In these newly found works -- several of which are displayed on these pages -- the same motifs and themes are prevalent that Ramirez previously explored in his drawings: trains and tunnels, Mexican landscapes, Madonnas, animals and images of horses and riders. However, there are some obvious differences, such as the classic horse and rider, jinete, who now plays a highly stylized trumpet instead of sporting a gun, or the emergence of a deer isolated and sitting alone within a stage-like setting.

 

There are also stylistic developments, such as a greater use of color and a more frequent exploration of abstraction.

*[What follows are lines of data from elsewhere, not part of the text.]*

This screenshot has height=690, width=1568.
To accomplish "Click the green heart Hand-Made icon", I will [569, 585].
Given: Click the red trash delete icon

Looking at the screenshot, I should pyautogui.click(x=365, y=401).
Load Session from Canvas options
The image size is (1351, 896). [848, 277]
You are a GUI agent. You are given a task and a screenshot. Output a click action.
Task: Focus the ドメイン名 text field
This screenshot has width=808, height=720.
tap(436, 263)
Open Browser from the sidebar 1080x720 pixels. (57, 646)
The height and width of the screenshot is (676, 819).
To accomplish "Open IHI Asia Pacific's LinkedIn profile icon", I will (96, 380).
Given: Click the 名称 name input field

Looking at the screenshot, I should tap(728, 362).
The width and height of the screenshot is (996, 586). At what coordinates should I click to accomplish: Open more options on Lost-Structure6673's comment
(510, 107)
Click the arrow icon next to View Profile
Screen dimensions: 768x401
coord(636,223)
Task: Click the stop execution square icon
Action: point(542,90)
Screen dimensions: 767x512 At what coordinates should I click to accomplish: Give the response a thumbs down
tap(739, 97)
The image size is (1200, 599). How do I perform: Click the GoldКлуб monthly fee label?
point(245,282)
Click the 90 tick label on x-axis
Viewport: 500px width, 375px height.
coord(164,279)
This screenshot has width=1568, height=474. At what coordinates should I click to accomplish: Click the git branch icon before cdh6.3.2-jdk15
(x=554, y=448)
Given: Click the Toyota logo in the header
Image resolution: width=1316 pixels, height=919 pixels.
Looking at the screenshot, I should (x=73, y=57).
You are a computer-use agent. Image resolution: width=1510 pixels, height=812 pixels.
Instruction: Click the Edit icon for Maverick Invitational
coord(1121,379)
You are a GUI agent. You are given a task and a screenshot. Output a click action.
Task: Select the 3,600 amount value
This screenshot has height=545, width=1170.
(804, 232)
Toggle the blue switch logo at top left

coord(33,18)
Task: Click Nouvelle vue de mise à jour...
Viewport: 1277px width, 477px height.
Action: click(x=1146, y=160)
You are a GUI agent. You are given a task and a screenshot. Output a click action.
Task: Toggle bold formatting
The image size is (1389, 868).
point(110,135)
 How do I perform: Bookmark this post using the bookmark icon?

His well-known train-and-tunnel motif has been transformed into a repetitive design of abstract arcades and tunnels, rendering the train a secondary subject. Ramirez continued to work with found paper, drawing paper and hospital examining room paper; these new drawings range in size from 2 to 18 feet long.

 

Remarkably, because they were stored in a garage for several decades, the drawings are in good condition, and they will greatly increase public knowledge and appreciation of the complex, multilayered artwork of this master draftsman.

 

Brooke Davis Anderson is curator and director of the Contemporary Center at the American Folk Art Museum in New York. In October, the museum will unveil a selection of about 30 of the later Ramirez works.